En educación, Fajardo mantiene una línea centrada en calidad. Cepeda prioriza el fortalecimiento de lo público. Paloma y Abelardo plantean mejoras en cobertura, calidad y eficiencia
En pobreza y desigualdad, Cepeda propone mayor intervención estatal. Fajardo plantea crecimiento con equidad. Paloma y Abelardo priorizan inversión privada. El reto común es reducir la brecha sin afectar sostenibilidad.
En seguridad, Paloma propone control más estricto. Cepeda incorpora enfoque social. Fajardo y Abelardo plantean fortalecimiento institucional. La diferencia está en la ejecución, tres contra la Paz Total de Petro y uno, en continuidad.
En empleo e informalidad, hay coincidencias en la urgencia, pero faltan propuestas detalladas.

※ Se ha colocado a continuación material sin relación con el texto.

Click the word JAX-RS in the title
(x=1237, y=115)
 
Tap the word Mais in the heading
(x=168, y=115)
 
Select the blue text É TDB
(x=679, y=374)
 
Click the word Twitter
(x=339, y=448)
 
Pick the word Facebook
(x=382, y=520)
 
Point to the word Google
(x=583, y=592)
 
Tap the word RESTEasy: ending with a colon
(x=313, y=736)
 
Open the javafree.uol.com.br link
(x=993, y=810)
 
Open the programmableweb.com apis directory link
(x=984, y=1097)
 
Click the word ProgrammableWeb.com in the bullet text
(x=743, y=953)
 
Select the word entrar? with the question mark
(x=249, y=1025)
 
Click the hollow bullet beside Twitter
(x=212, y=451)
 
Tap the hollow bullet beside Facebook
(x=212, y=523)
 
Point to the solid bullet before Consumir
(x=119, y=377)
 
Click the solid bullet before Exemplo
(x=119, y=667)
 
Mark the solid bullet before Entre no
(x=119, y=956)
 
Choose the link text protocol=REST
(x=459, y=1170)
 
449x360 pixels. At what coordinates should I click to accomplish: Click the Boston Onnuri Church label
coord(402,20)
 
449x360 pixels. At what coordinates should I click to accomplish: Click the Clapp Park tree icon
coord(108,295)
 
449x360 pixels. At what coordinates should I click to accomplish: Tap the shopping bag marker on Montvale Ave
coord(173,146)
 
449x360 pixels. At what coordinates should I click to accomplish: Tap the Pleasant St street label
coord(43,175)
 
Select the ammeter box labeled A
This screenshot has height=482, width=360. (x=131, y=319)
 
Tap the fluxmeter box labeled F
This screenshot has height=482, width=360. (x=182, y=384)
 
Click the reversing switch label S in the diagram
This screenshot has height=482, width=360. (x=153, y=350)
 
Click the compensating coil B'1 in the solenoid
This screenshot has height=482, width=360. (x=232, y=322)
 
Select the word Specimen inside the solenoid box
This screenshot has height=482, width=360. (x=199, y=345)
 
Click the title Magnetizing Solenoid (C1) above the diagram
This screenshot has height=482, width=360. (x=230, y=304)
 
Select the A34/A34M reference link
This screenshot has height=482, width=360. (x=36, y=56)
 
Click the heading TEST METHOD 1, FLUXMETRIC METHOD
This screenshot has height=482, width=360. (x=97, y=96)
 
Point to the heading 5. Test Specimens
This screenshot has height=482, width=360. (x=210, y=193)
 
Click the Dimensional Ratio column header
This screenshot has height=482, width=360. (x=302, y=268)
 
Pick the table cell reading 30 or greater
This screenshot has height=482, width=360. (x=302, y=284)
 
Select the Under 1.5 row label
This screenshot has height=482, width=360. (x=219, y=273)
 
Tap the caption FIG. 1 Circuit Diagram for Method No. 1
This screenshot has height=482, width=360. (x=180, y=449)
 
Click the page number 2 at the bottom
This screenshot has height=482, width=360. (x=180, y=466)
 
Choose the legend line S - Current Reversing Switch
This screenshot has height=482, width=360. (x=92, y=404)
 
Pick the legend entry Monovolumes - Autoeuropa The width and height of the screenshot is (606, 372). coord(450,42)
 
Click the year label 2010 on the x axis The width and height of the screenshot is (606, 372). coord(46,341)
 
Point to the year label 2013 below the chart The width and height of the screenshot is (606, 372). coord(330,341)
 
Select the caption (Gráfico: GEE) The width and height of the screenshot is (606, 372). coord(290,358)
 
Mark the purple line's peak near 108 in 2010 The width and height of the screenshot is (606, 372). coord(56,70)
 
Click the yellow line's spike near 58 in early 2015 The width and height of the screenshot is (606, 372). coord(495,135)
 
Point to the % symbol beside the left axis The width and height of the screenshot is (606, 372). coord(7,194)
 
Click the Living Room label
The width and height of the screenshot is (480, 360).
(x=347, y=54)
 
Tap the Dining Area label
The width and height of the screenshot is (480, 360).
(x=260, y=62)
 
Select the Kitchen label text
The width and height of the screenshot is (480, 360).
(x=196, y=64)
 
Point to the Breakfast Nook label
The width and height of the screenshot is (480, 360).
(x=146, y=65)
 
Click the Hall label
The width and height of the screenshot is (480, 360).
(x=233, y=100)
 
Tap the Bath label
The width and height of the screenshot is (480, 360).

En corrupción, el punto central es la viabilidad de las reformas. Y ninguno precisa la necesidad de comprometer, el finde la corrupción publica y privada en Colombbia.
En infraestructura, todos coinciden en modernizar, con diferencias en financiación.
En medio ambiente, se debate el equilibrio entre protección y desarrollo.
A estos temas se sumarán otros que marcarán la agenda en los dos meses de debates: reforma tributaria, transición energética, relaciones internacionales, migración, política de drogas, justicia, descentralización real , planeación de largo plazo y el papel de la fuerza pública. Surgirán discusiones coyunturales que pondrán a prueba la coherencia de los candidatos.
Colombia también observa con atención lo ocurrido en Venezuela y Cuba. Ambos países enfrentan crisis económicas, caída de la producción, debilitamiento institucional y migración masiva. Estas experiencias muestran los efectos de la concentración de poder y de decisiones económicas sin equilibrio. Para Colombia, son una referencia cercana. Por eso, el debate electoral no solo trata de propuestas inmediatas, sino del modelo de país que se quiere mantener.
Cali observa y participa. En un país centralista, donde las decisiones nacionales determinan el desarrollo regional, el voto informado es una herramienta concreta. Estas elecciones no solo definen un gobierno, sino el rumbo institucional, económico y social de Colombia ó el cambio de modelo.